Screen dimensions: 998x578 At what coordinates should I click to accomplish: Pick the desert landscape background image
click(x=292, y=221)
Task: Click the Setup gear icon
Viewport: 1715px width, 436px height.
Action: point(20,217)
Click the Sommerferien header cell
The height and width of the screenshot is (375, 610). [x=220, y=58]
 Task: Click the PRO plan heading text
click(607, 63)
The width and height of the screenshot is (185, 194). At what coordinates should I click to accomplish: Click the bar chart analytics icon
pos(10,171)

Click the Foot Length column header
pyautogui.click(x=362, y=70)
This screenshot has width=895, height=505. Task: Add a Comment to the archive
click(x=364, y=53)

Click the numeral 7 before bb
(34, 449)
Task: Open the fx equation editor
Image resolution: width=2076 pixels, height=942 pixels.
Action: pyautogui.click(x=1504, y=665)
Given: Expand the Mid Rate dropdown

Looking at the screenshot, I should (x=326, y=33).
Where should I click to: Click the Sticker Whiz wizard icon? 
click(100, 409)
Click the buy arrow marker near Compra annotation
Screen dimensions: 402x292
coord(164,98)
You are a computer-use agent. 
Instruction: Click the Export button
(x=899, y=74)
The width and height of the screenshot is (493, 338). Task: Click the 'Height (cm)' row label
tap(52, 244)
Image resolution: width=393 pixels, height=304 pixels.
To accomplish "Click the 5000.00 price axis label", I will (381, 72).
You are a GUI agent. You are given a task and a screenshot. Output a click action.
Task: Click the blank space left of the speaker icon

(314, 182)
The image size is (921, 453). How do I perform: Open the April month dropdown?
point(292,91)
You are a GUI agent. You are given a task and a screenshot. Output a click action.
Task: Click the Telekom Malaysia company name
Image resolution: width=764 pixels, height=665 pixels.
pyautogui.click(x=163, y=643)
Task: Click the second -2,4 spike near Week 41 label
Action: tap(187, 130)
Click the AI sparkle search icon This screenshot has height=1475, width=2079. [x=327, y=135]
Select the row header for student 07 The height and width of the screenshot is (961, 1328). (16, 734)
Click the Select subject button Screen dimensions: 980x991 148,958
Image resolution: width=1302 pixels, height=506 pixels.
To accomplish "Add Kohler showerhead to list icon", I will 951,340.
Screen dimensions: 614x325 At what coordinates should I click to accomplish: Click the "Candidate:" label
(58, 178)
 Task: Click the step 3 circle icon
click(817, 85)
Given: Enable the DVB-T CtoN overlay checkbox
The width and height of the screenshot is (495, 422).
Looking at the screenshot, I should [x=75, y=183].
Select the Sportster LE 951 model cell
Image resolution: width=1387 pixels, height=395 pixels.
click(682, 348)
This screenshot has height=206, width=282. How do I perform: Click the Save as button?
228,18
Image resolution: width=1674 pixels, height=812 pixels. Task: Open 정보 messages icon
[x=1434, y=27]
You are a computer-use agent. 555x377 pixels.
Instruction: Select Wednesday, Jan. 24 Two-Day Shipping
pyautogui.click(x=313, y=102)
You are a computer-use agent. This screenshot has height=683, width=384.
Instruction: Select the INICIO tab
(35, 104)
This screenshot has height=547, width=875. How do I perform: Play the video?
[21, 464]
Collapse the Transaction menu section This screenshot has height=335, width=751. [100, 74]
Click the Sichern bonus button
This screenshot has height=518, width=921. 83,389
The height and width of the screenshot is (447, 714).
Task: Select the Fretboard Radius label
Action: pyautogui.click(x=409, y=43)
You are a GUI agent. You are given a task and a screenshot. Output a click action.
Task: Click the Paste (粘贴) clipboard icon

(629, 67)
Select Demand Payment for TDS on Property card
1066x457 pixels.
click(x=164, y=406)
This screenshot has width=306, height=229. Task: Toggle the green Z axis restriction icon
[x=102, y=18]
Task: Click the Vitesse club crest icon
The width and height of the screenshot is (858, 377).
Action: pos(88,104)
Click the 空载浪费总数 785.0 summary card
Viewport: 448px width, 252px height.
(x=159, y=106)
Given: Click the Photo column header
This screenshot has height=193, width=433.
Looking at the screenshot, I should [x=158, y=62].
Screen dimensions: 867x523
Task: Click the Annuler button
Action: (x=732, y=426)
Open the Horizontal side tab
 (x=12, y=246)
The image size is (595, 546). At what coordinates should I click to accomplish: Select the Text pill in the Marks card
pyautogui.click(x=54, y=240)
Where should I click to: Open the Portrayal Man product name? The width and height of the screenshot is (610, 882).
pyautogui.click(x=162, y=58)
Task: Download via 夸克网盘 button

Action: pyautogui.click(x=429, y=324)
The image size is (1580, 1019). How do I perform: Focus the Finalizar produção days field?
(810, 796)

.....

--- Your objective ---
Each line of the listing is to be printed again, unchanged.

--- Solved exercise ---
Screen dimensions: 998x578 At what coordinates should I click to accomplish: Pick the desert landscape background image
click(x=292, y=221)
Task: Click the Setup gear icon
Viewport: 1715px width, 436px height.
Action: point(20,217)
Click the Sommerferien header cell
The height and width of the screenshot is (375, 610). [x=220, y=58]
 Task: Click the PRO plan heading text
click(607, 63)
The width and height of the screenshot is (185, 194). At what coordinates should I click to accomplish: Click the bar chart analytics icon
pos(10,171)

Click the Foot Length column header
pyautogui.click(x=362, y=70)
This screenshot has width=895, height=505. Task: Add a Comment to the archive
click(x=364, y=53)

Click the numeral 7 before bb
(34, 449)
Task: Open the fx equation editor
Image resolution: width=2076 pixels, height=942 pixels.
Action: pyautogui.click(x=1504, y=665)
Given: Expand the Mid Rate dropdown

Looking at the screenshot, I should (x=326, y=33).
Where should I click to: Click the Sticker Whiz wizard icon? 
click(100, 409)
Click the buy arrow marker near Compra annotation
Screen dimensions: 402x292
coord(164,98)
You are a computer-use agent. 
Instruction: Click the Export button
(x=899, y=74)
The width and height of the screenshot is (493, 338). Task: Click the 'Height (cm)' row label
tap(52, 244)
Image resolution: width=393 pixels, height=304 pixels.
To accomplish "Click the 5000.00 price axis label", I will (381, 72).
You are a GUI agent. You are given a task and a screenshot. Output a click action.
Task: Click the blank space left of the speaker icon

(314, 182)
The image size is (921, 453). How do I perform: Open the April month dropdown?
point(292,91)
You are a GUI agent. You are given a task and a screenshot. Output a click action.
Task: Click the Telekom Malaysia company name
Image resolution: width=764 pixels, height=665 pixels.
pyautogui.click(x=163, y=643)
Task: Click the second -2,4 spike near Week 41 label
Action: tap(187, 130)
Click the AI sparkle search icon This screenshot has height=1475, width=2079. [x=327, y=135]
Select the row header for student 07 The height and width of the screenshot is (961, 1328). (16, 734)
Click the Select subject button Screen dimensions: 980x991 148,958
Image resolution: width=1302 pixels, height=506 pixels.
To accomplish "Add Kohler showerhead to list icon", I will 951,340.
Screen dimensions: 614x325 At what coordinates should I click to accomplish: Click the "Candidate:" label
(58, 178)
 Task: Click the step 3 circle icon
click(817, 85)
Given: Enable the DVB-T CtoN overlay checkbox
The width and height of the screenshot is (495, 422).
Looking at the screenshot, I should [x=75, y=183].
Select the Sportster LE 951 model cell
Image resolution: width=1387 pixels, height=395 pixels.
click(682, 348)
This screenshot has height=206, width=282. How do I perform: Click the Save as button?
228,18
Image resolution: width=1674 pixels, height=812 pixels. Task: Open 정보 messages icon
[x=1434, y=27]
You are a computer-use agent. 555x377 pixels.
Instruction: Select Wednesday, Jan. 24 Two-Day Shipping
pyautogui.click(x=313, y=102)
You are a computer-use agent. This screenshot has height=683, width=384.
Instruction: Select the INICIO tab
(35, 104)
This screenshot has height=547, width=875. How do I perform: Play the video?
[21, 464]
Collapse the Transaction menu section This screenshot has height=335, width=751. [100, 74]
Click the Sichern bonus button
This screenshot has height=518, width=921. 83,389
The height and width of the screenshot is (447, 714).
Task: Select the Fretboard Radius label
Action: pyautogui.click(x=409, y=43)
You are a GUI agent. You are given a task and a screenshot. Output a click action.
Task: Click the Paste (粘贴) clipboard icon

(629, 67)
Select Demand Payment for TDS on Property card
1066x457 pixels.
click(x=164, y=406)
This screenshot has width=306, height=229. Task: Toggle the green Z axis restriction icon
[x=102, y=18]
Task: Click the Vitesse club crest icon
The width and height of the screenshot is (858, 377).
Action: pos(88,104)
Click the 空载浪费总数 785.0 summary card
Viewport: 448px width, 252px height.
(x=159, y=106)
Given: Click the Photo column header
This screenshot has height=193, width=433.
Looking at the screenshot, I should [x=158, y=62].
Screen dimensions: 867x523
Task: Click the Annuler button
Action: (x=732, y=426)
Open the Horizontal side tab
 (x=12, y=246)
The image size is (595, 546). At what coordinates should I click to accomplish: Select the Text pill in the Marks card
pyautogui.click(x=54, y=240)
Where should I click to: Open the Portrayal Man product name? The width and height of the screenshot is (610, 882).
pyautogui.click(x=162, y=58)
Task: Download via 夸克网盘 button

Action: pyautogui.click(x=429, y=324)
The image size is (1580, 1019). How do I perform: Focus the Finalizar produção days field?
(810, 796)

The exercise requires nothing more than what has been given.